» **What is expected**
Search the records below for "computer" and copy every line it turns up in.

» **Excerpted data**
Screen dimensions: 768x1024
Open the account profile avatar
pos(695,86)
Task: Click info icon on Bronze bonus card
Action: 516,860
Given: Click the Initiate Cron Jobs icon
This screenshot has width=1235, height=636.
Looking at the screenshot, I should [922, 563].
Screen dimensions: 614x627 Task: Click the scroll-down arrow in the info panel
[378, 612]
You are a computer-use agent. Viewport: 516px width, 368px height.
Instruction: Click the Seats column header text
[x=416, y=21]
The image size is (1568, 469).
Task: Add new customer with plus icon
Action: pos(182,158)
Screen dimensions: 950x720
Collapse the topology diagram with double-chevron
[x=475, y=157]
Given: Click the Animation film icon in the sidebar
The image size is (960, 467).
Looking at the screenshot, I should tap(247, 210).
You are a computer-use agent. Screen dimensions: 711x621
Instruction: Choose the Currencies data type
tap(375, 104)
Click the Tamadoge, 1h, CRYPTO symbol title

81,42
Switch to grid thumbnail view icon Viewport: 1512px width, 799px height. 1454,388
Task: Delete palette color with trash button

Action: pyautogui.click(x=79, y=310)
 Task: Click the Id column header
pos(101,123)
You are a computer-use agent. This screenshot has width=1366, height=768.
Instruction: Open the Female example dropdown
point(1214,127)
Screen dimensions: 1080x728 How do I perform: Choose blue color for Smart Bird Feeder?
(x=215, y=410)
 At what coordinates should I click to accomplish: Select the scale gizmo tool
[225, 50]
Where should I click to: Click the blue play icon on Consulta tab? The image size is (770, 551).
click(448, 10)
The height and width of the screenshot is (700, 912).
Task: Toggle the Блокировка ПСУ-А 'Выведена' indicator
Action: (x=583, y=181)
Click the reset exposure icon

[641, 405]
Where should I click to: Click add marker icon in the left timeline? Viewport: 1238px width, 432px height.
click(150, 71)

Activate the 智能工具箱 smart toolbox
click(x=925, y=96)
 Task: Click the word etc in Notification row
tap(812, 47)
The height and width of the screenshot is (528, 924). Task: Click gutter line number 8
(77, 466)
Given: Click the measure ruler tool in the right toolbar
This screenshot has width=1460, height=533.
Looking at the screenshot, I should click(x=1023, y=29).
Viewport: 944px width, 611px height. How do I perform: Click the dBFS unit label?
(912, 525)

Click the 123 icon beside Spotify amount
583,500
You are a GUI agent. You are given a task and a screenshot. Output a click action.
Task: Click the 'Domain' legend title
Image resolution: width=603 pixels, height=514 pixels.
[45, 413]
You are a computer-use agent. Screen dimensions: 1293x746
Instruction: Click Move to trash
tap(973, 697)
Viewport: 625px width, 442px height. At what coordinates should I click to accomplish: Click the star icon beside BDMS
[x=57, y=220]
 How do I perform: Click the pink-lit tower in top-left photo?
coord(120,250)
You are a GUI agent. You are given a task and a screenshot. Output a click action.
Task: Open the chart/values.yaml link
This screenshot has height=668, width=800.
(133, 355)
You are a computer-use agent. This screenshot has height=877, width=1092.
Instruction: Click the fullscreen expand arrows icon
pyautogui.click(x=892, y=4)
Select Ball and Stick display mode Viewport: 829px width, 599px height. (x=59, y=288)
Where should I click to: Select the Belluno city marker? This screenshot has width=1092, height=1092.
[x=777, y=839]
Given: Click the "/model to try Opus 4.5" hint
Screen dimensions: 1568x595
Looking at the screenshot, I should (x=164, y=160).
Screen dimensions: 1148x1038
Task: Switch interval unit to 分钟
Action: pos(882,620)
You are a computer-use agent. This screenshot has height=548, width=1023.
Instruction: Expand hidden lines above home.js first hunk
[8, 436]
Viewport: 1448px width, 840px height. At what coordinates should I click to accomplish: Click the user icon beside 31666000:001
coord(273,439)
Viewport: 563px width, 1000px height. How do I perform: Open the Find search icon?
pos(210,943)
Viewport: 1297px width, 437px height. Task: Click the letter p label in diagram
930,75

» **Result of this task**
You are a computer-use agent. Viewport: 516px width, 368px height.
You are a computer-use agent. Screen dimensions: 711x621
You are a computer-use agent. This screenshot has width=1366, height=768.
You are a computer-use agent. Screen dimensions: 1293x746
You are a computer-use agent. This screenshot has height=877, width=1092.
You are a computer-use agent. This screenshot has height=548, width=1023.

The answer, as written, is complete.